● What is needed:
Which of the lines below contain the string "computer"? Pull each one out of the data.

● Excerpted records:
———
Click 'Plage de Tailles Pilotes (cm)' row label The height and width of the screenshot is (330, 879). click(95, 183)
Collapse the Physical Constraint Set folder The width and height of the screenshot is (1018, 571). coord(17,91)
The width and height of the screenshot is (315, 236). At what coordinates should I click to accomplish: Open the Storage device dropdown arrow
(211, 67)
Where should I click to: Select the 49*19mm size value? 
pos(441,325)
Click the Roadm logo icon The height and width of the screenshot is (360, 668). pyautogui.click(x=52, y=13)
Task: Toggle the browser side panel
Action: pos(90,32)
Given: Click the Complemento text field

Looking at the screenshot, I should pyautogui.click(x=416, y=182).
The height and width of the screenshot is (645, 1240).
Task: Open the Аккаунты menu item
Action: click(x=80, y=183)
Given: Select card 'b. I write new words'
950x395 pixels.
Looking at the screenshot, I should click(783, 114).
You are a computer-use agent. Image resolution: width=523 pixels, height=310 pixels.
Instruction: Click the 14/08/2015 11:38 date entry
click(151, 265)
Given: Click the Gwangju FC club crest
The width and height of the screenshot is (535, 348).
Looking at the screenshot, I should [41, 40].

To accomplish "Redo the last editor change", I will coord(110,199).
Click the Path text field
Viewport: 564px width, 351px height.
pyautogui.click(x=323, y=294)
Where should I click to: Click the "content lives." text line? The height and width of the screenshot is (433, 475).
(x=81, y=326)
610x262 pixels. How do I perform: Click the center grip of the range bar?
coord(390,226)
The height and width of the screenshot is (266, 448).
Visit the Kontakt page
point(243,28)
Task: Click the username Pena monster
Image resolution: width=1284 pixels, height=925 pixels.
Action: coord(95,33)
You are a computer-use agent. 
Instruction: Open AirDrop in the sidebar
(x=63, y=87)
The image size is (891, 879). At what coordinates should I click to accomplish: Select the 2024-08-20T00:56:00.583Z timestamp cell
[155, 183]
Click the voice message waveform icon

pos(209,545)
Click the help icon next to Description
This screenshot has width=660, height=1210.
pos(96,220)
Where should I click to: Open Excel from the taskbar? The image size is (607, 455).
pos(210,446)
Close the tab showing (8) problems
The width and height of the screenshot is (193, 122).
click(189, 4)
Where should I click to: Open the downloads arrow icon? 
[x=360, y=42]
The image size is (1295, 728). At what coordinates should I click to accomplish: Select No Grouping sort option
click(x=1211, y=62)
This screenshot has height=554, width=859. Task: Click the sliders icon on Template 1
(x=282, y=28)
———
● Exercise output:
You are a computer-use agent. Image resolution: width=523 pixels, height=310 pixels.
You are a computer-use agent. 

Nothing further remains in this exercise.